## Work item
Reproduce exactly, and only, the lines below from the one containing "You are a computer-use" through the one containing "Instruction: Click the".

## Recorded data
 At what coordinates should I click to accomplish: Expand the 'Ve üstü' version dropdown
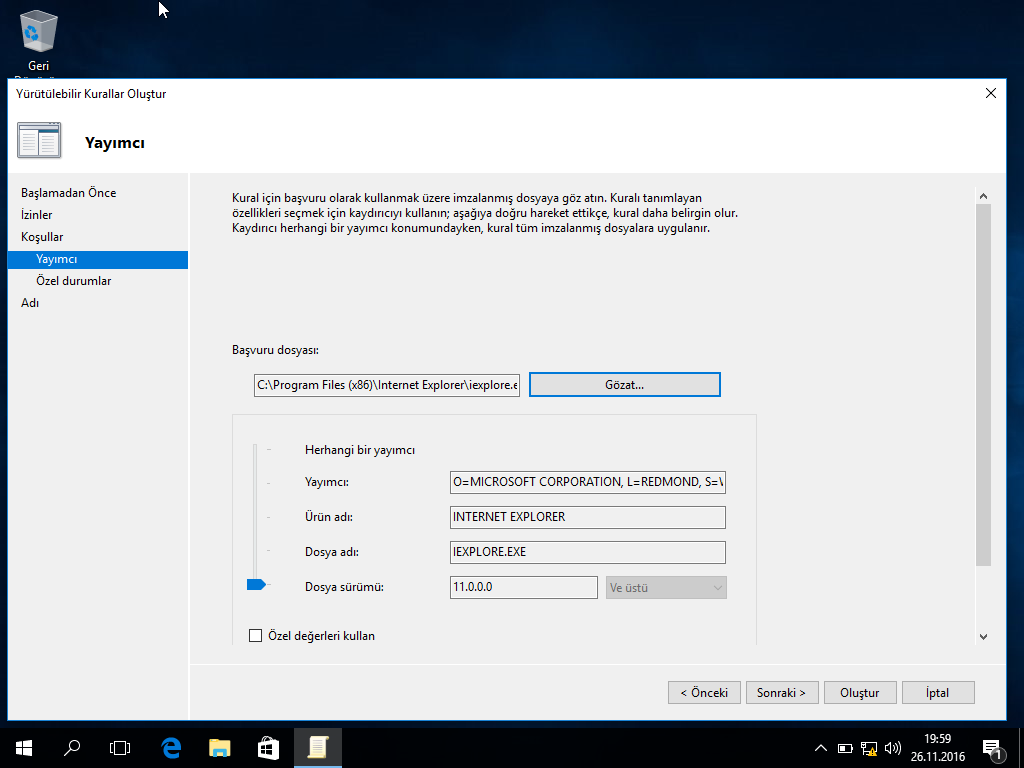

---

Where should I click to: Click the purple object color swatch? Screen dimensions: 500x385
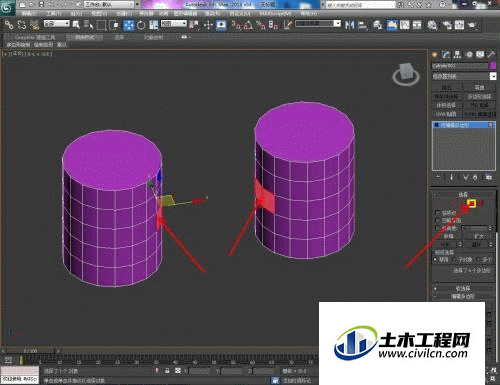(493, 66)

---

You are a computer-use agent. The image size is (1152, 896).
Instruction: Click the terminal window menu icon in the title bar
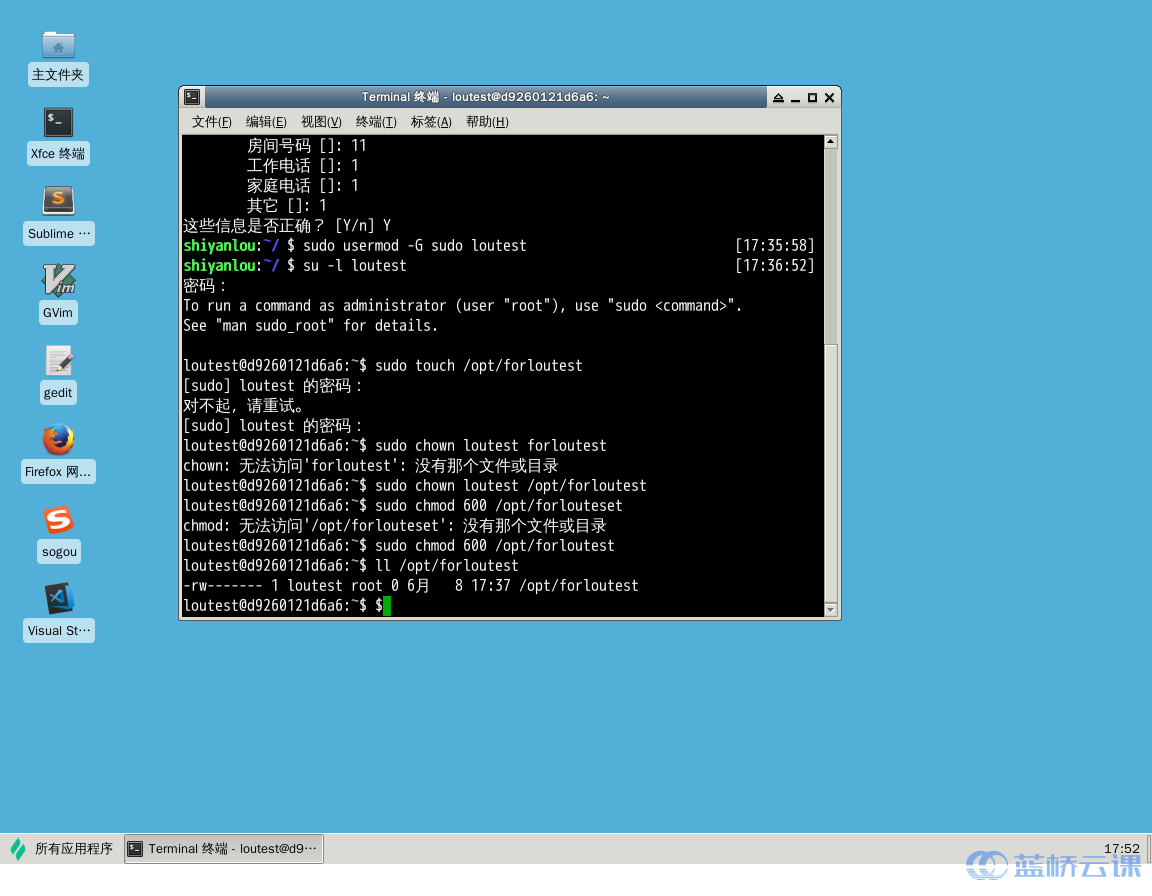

## Response box
You are a computer-use agent. The image size is (1152, 896).
Instruction: Click the terminal window menu icon in the title bar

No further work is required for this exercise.